**Source material**
++++++++
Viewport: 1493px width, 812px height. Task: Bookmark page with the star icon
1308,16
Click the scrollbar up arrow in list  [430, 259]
++++++++
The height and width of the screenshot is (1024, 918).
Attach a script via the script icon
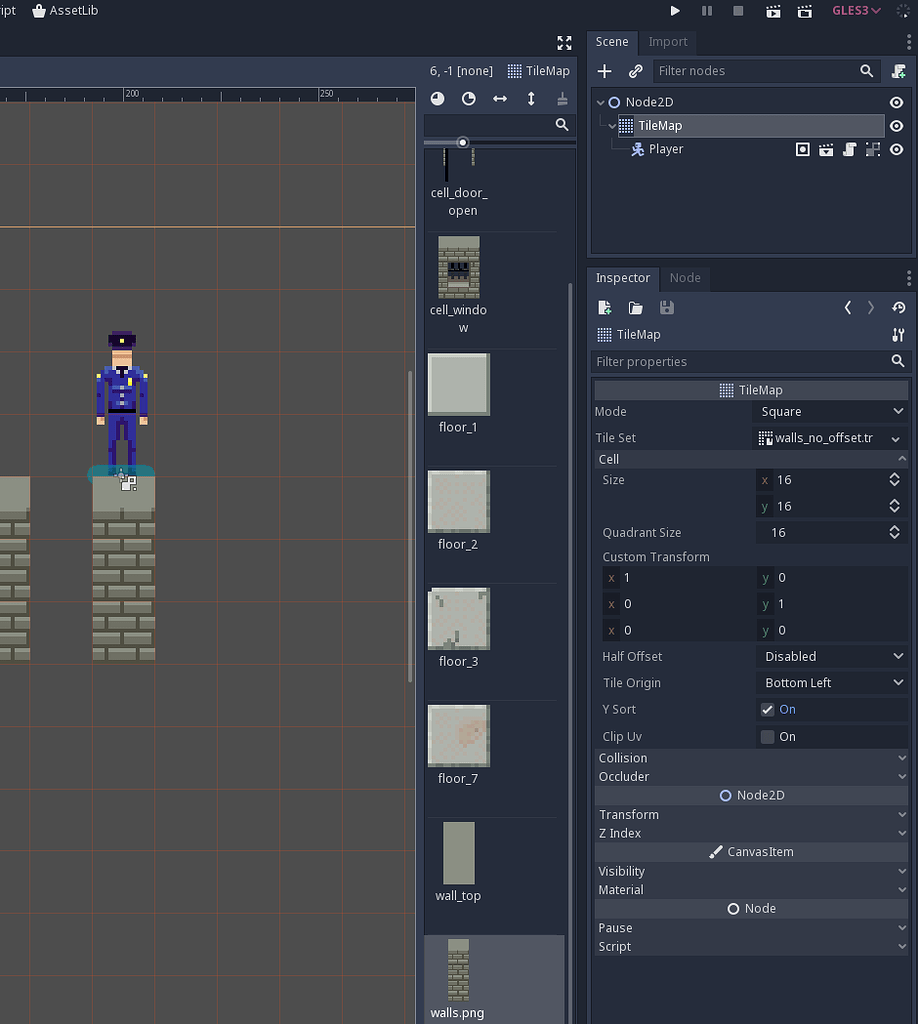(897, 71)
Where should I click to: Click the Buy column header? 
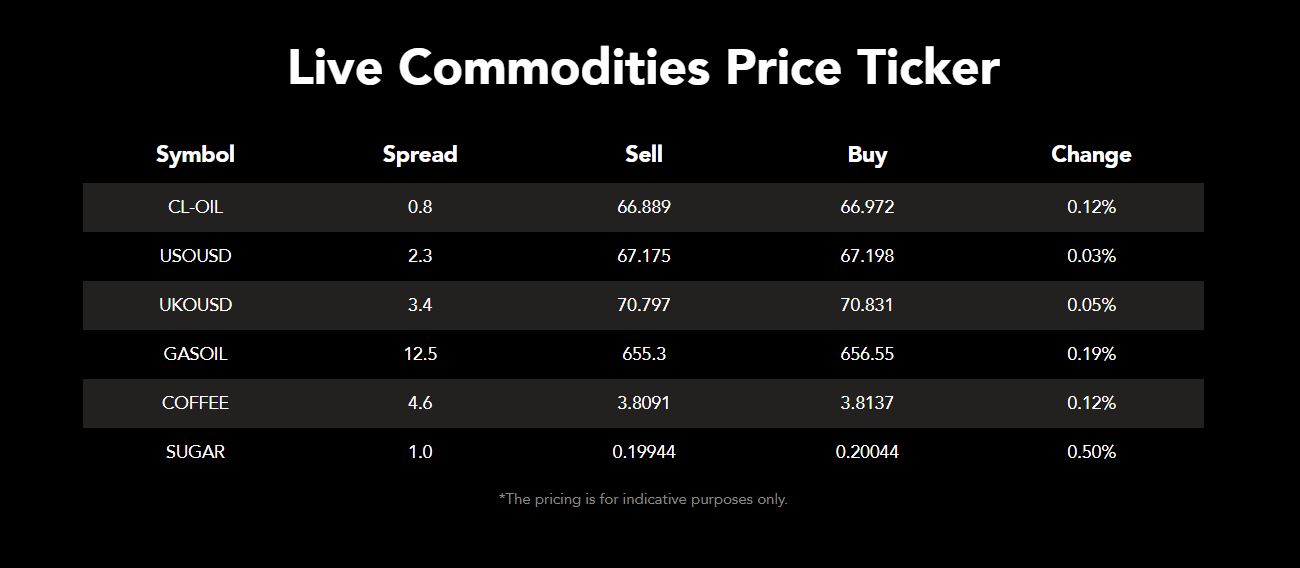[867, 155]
++++++++
**Exercise directions**
Would you please copy exactly the part of the entries above that begins at the line containing "Viewport: 1493px width, 812px" and ends at the line containing "Click the scrollbar", both lines included?

**Written answer**
Viewport: 1493px width, 812px height. Task: Bookmark page with the star icon
1308,16
Click the scrollbar up arrow in list  [430, 259]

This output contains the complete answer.